● ASSIGNMENT: Restate exactly the lines that run from the start of the records below to the line containing "목록보기 (84, 1485)", counting both ends, and nothing else; pictures stay out.

─── RECORDED INFORMATION ───

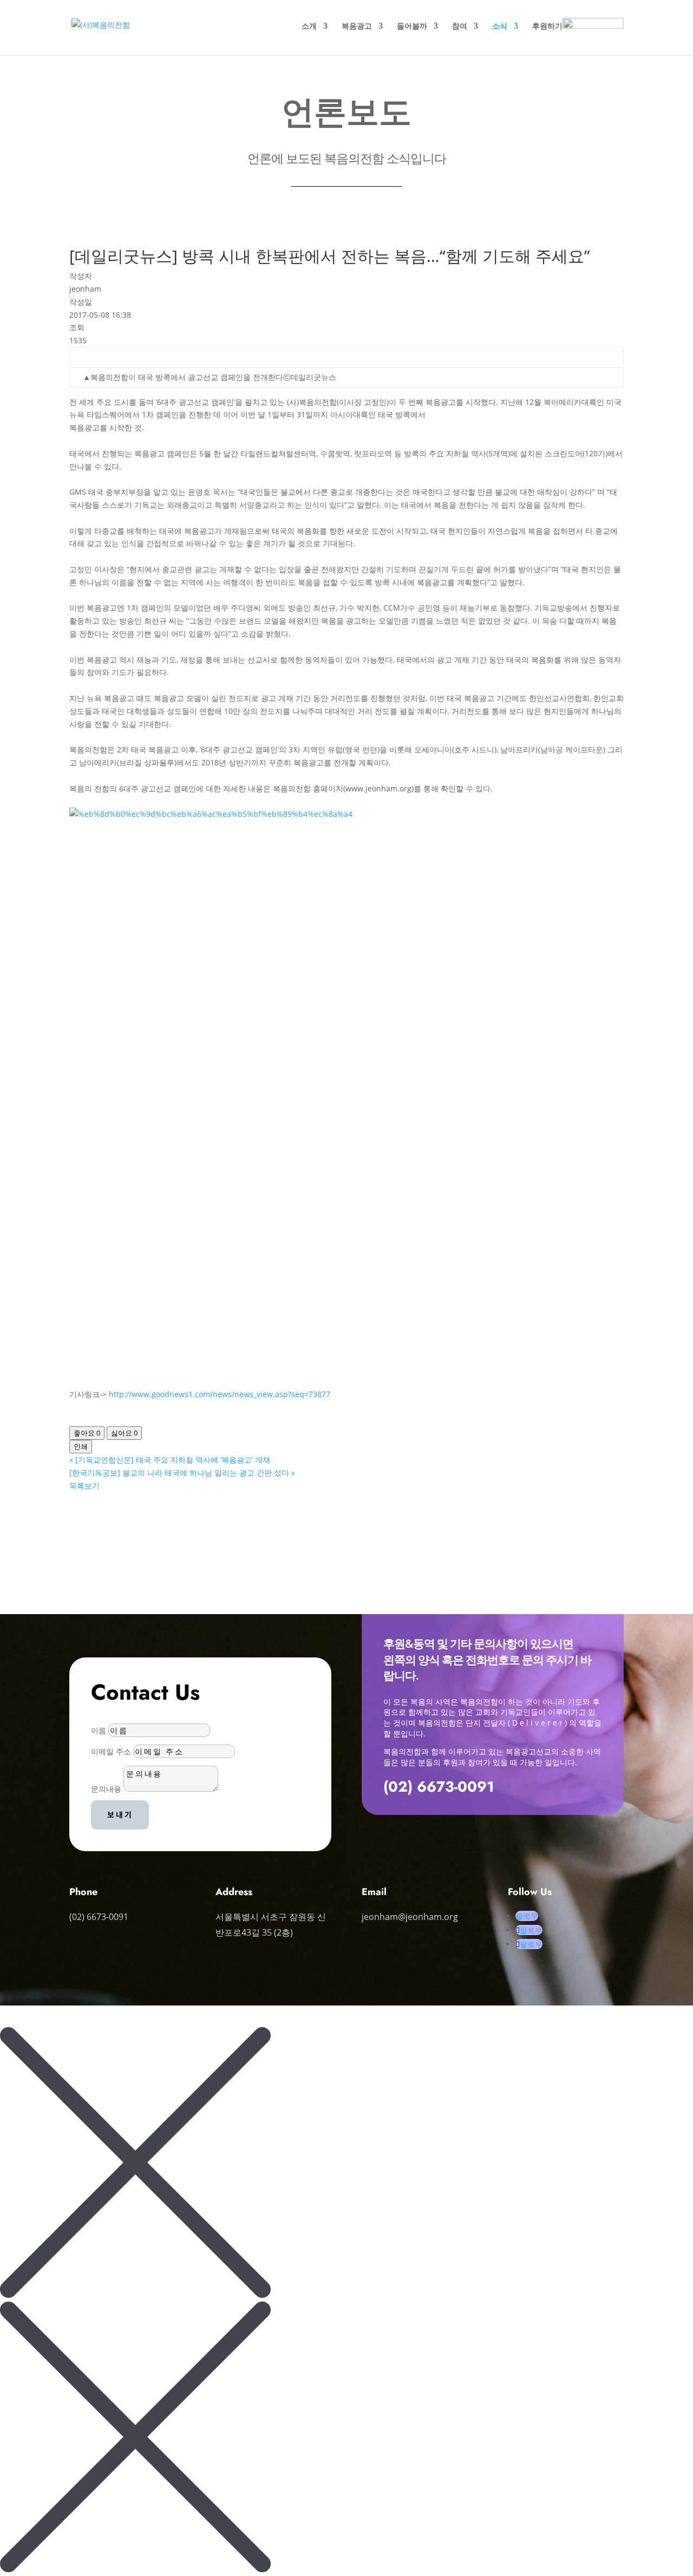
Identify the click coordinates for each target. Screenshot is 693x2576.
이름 (98, 1730)
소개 (309, 26)
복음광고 (357, 26)
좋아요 (87, 1433)
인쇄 (81, 1446)
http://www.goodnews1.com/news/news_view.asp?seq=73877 (219, 1394)
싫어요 (124, 1433)
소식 (499, 26)
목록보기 (84, 1485)
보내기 (120, 1814)
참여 (459, 26)
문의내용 (106, 1789)
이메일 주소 (111, 1751)
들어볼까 (412, 26)
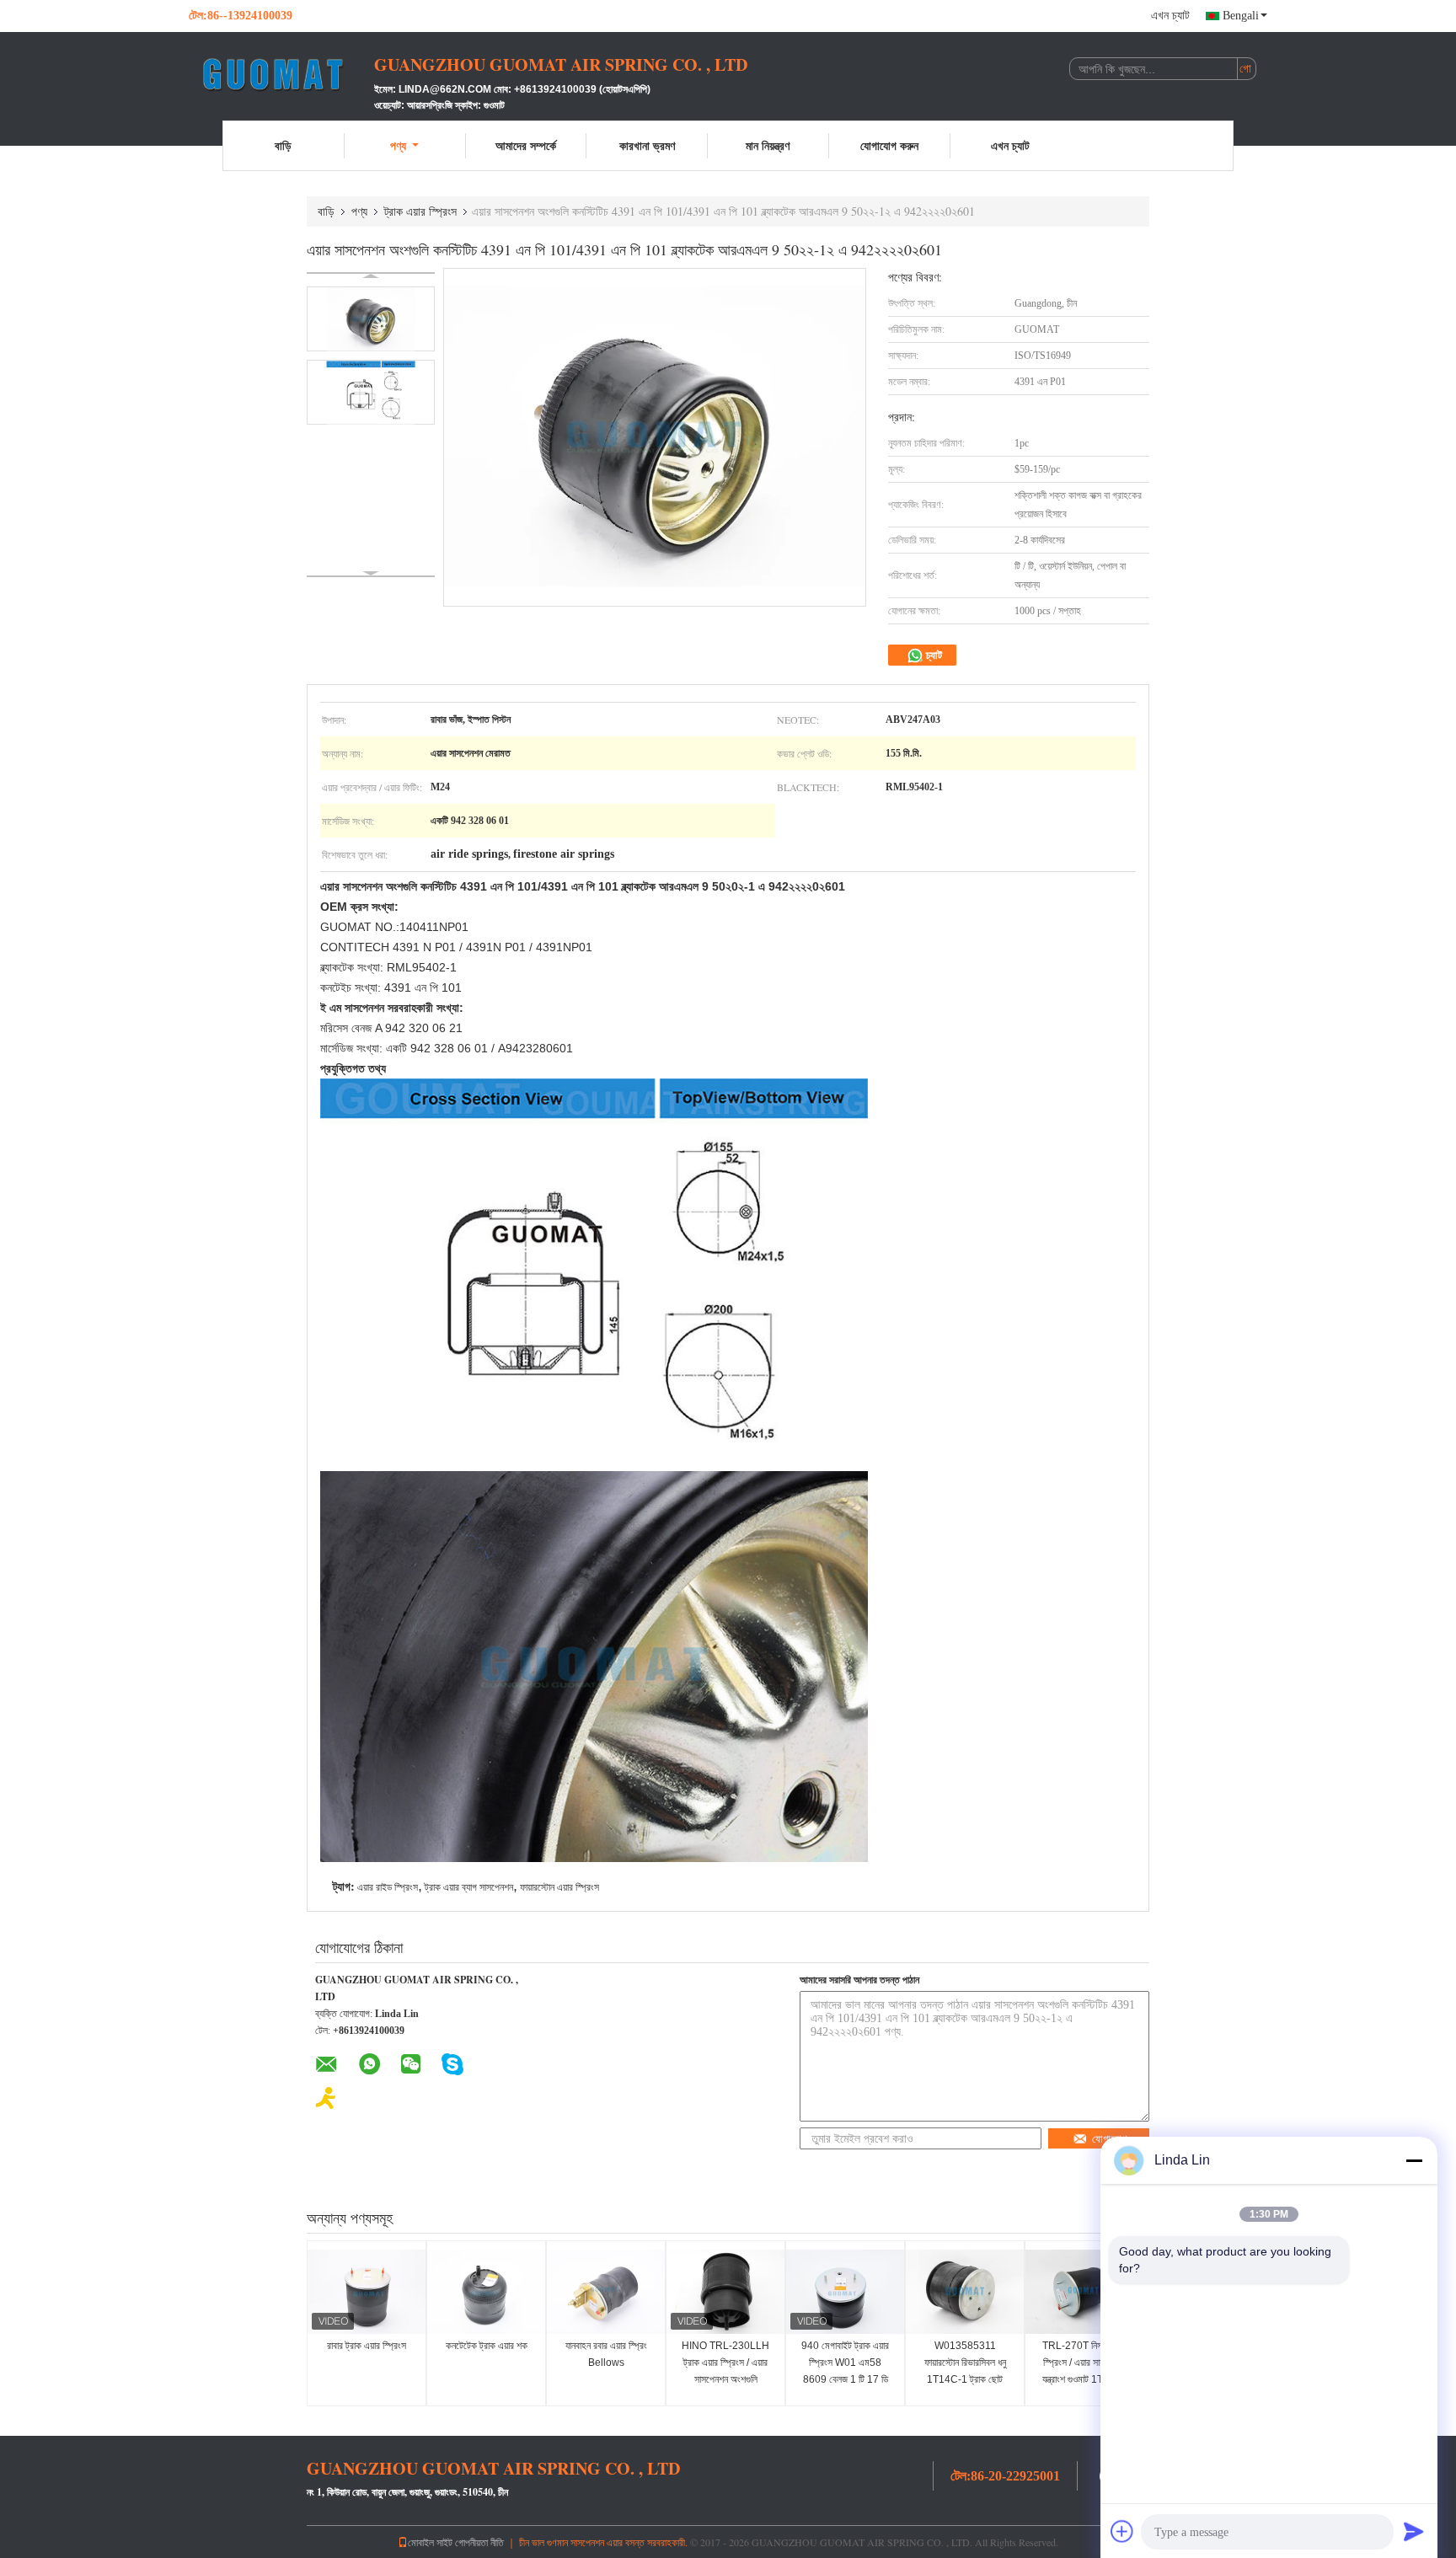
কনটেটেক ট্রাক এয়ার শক (486, 2346)
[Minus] (1414, 2160)
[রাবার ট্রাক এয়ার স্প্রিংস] (367, 2292)
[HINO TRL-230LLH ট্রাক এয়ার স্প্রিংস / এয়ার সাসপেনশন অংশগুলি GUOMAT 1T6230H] (725, 2292)
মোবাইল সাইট (430, 2542)
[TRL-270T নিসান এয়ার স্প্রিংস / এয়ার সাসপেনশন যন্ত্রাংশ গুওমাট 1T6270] (1084, 2292)
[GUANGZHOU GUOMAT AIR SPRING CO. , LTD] (281, 74)
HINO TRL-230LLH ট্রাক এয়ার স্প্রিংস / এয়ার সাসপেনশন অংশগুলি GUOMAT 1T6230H (726, 2371)
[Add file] (1122, 2531)
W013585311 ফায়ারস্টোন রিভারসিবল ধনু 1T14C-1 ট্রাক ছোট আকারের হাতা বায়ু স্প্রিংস (965, 2371)
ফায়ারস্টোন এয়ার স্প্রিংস (559, 1887)
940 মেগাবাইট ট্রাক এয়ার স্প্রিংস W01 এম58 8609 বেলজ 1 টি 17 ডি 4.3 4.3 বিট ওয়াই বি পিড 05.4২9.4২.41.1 (845, 2379)
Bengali (1241, 15)
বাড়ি (283, 145)
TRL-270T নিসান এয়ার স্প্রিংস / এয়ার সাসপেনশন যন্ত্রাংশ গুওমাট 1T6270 (1084, 2362)
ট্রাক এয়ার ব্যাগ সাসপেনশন (469, 1887)
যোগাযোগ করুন (889, 145)
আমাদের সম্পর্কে (525, 145)
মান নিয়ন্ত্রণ (768, 145)
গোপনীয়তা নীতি (479, 2542)
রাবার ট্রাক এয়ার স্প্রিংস (366, 2346)
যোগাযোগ (1109, 2139)
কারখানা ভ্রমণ (647, 145)
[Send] (1413, 2531)
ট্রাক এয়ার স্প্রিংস (420, 211)
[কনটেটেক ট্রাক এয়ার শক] (486, 2292)
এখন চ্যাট (1170, 15)
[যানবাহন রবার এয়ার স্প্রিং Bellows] (606, 2292)
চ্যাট (932, 655)
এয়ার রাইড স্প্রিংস (387, 1887)
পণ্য (398, 145)
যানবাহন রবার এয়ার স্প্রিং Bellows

───

● SOLUTION:
Identify the click coordinates for each target. Screenshot is 693x2576.
이름 (98, 1730)
소개 (309, 26)
복음광고 (357, 26)
좋아요 (87, 1433)
인쇄 (81, 1446)
http://www.goodnews1.com/news/news_view.asp?seq=73877 (219, 1394)
싫어요 (124, 1433)
소식 (499, 26)
목록보기 (84, 1485)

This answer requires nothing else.